Но, тем не менее, у меня зазвенело в кармане. Я стал искать новое жилье и почти сразу же нашел.
Это была лучшая комната из всех, какие мне приходилось снимать. Она находилась… Впрочем, это не имеет значения. Улочка была крутая, узкая; самый нижний, угловой дом выходил на площадь, тоже небольшую.
Квартира была на втором этаже; но в этом месте улица резко шла в гору. Первый этаж выше по улице получался почти в подвале. Там в ряд были три лавчонки. В верхнем конце дома к двери сапожника уже вели вниз три ступеньки. С сапожником мы подружились. Он был маленького роста, с черной щеточкой волос и негнущейся ногой. Он латал мои башмаки и собирался ниспровергнуть существующий порядок.

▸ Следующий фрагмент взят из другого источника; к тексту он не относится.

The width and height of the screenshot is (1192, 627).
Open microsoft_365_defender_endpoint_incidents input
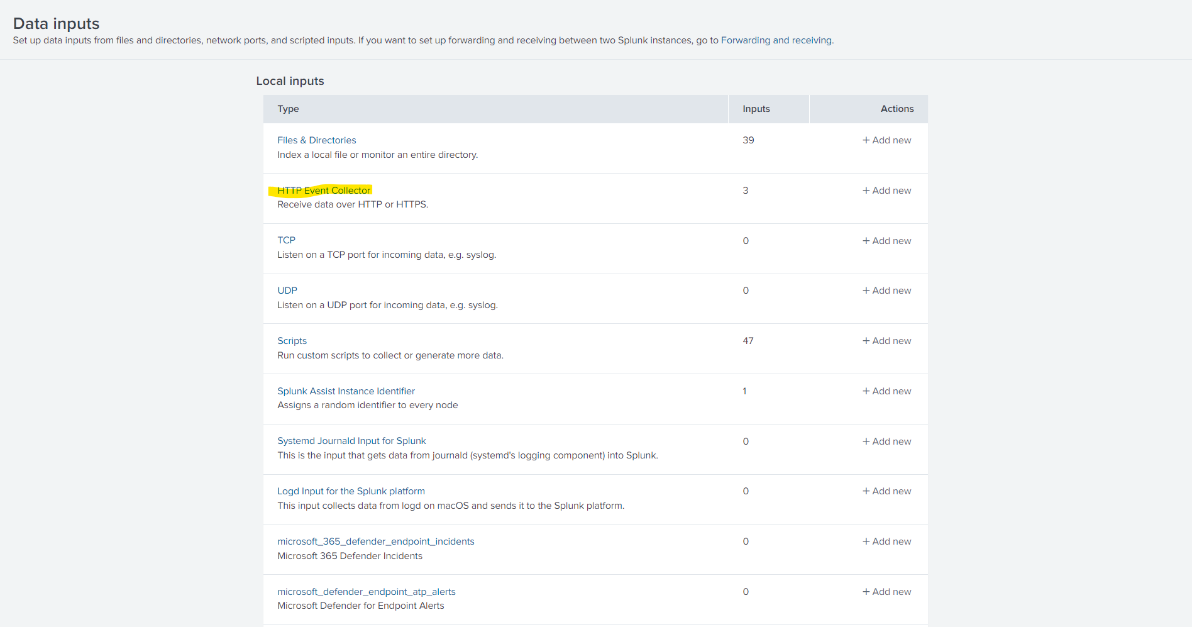tap(375, 541)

Дом построили уже после того, как улица выгнулась, и это отразилось на внутренних очертаниях жилья. Квартира была большая, с большим коридором, но таким изогнутым, что, когда войдешь, виделись только его первые три-четыре метра. На самом же деле он был очень длинный. И темный. И уходил глубоко. Думаю, всего в квартире было комнат восемь или десять. Глубоко-глубоко в конце коридора жила сама хозяйка, вдова Миддельтон, с дочерью. Где-то там же помещалась и старая, кислая служанка. Я в этот дальний конец никогда не заглядывал. Я никогда не заходил дальше кухни, которая была по правую руку, уже за изгибом коридора, не в самой глубине его, но довольно далеко.

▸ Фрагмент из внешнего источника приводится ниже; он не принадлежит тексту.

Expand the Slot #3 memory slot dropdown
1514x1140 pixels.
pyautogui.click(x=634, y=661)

Эта кухня была темная, как почти все кухни таких квартир. Единственное ее оконце гляделось в узкий, глубокий колодец двора.
Но кухня была просторная. И нередко оттуда неслись соблазнительные запахи какого-то печева и варева. Но я никогда там не останавливался, не глядел по сторонам, а неловко спешил мимо, отворял дверь черного хода, хватал ключ, который вешали там слева от двери, и исчезал. Но краем глаза я иногда успевал заметить в полумраке престарелую служанку. А иногда, кажется, там бывала и хозяйка.
Однако, когда я возвращался, как правило, их там не бывало.
Мне запомнилась эта кухня как большая четырехугольная серая тьма. А коридор — тьмою длинной, узкой, изогнутой, серой, чем дальше, тем все гуще и гуще.
В прихожей на вешалках висели пальто. С обеих сторон стояли вешалки, такие черные, по два крючка снизу и по одному сверху. Впрочем, зачем я это объясняю, таких и сейчас везде сколько угодно.
Я, кажется, отвлекаюсь? Но у меня такое странное чувство, будто все это важно, все важно и помогает объяснить, объяснить… ну, да ладно.
Дверь в мою комнату была сразу же у входа, и я мог выходить и входить, когда мне вздумается, никто не стоял в коридоре, никто не подглядывал за мной: фру Миддельтон была дама широких взглядов, на редкость широких…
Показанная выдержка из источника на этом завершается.